» **Document section**
It's hard to fully detail what the effects of growing up in that type of environment are, and I'll probably tell some stories in the course of this blog that touch on this subject. But I think the effects of my upbringing were most obvious in two somewhat related facts - I was incredibly socially awkward in HS and college (I was never the most popular kid in grade school, although I wasn't the least popular either, but missing those two grade where everyone basically entered puberty was a real social killer for me), and I really and truly believed that having sex before marriage was an extremely dire sin and was consequently a virgin until age 23.
Yeah, reconcile that with the infamous (and now deleted) 4L thread.
The logical (and correct) inference would be that I no longer consider myself a fundamentalist Christian (I'm not even sure I believe there is a God, although note that I still capitalized "God"), but it's funny how it still creeps up in little ways. Like sometimes I'll remember a Bible verse that gets triggered by something someone says or does; I'm sure I must have memorized hundreds as a kid. For example, contemplating the existence of a God, I have an automatic reflex buried somewhere deep in my brain - "The fool hath said in his heart, there is no God."

» **Objectives**
A. In the blog excerpt on a religious upbringing, until what age does the writer say they remained a virgin?
B. Reproduce the blog excerpt on a religious upbringing between "It's hard to" and "until age 23.", inclusive.
C. Write what comes next in the blog excerpt on a religious upbringing, picking up after its final sentence.

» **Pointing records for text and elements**
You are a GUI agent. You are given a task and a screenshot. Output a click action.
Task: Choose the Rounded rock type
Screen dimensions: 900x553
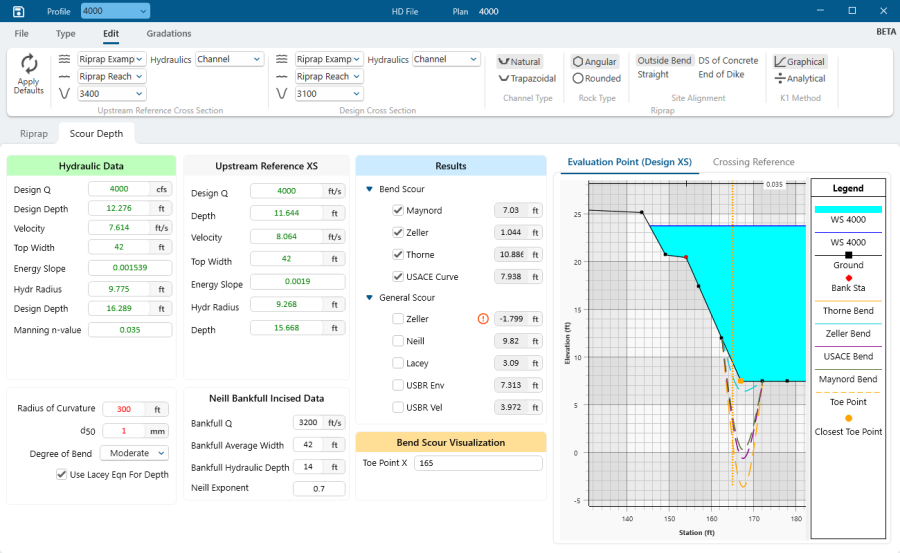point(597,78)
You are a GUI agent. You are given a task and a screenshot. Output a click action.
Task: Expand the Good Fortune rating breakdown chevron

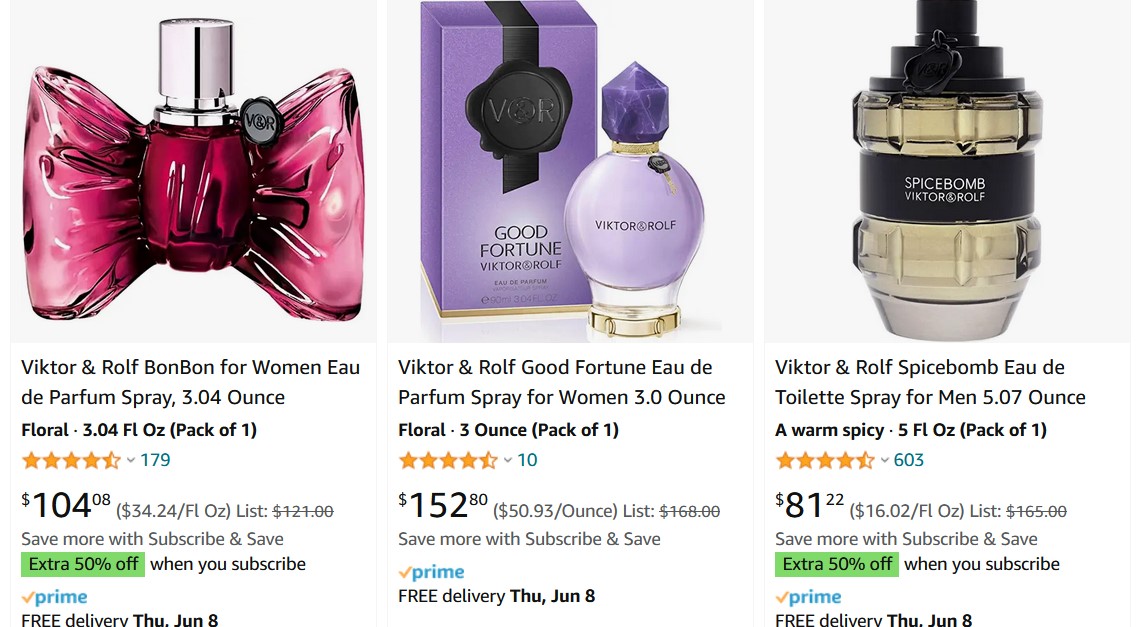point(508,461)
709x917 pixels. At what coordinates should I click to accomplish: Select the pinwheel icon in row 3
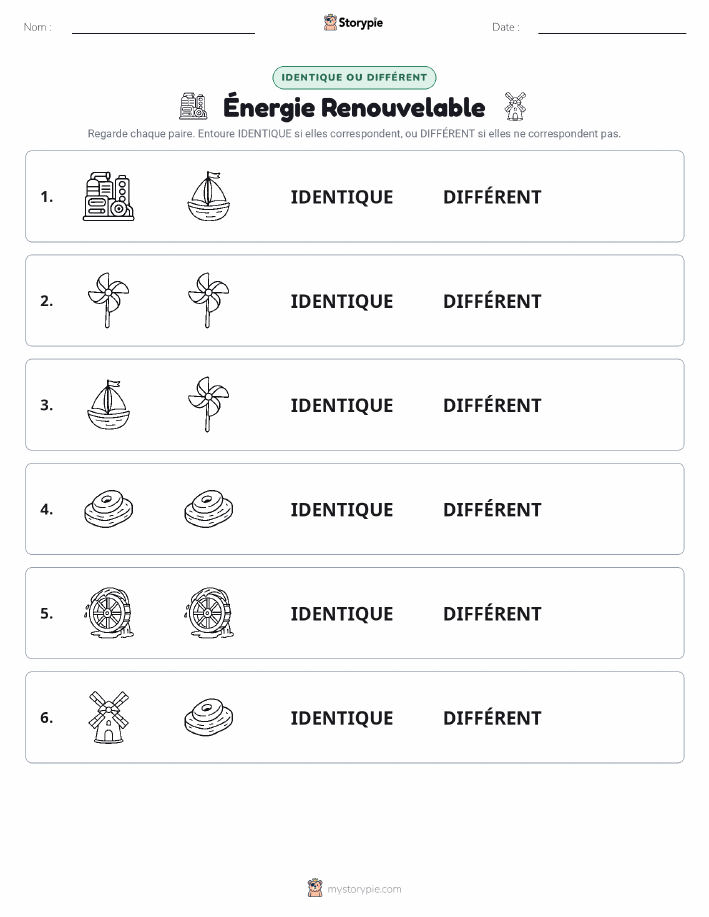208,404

» **Responses by task**
A. Until age 23.

B.
It's hard to fully detail what the effects of growing up in that type of environment are, and I'll probably tell some stories in the course of this blog that touch on this subject. But I think the effects of my upbringing were most obvious in two somewhat related facts - I was incredibly socially awkward in HS and college (I was never the most popular kid in grade school, although I wasn't the least popular either, but missing those two grade where everyone basically entered puberty was a real social killer for me), and I really and truly believed that having sex before marriage was an extremely dire sin and was consequently a virgin until age 23.

C.
It was a long period of gradual questioning of basic tenets I was raised to believe that led to my deconversion, if you can call it that. And on some level, I have to admit, I'm still afraid that they are right and we're all going to Hell. But that's a fear born of years of having those ideas hammered into my brain as a child, and to a certain degree, they will probably be there until I die.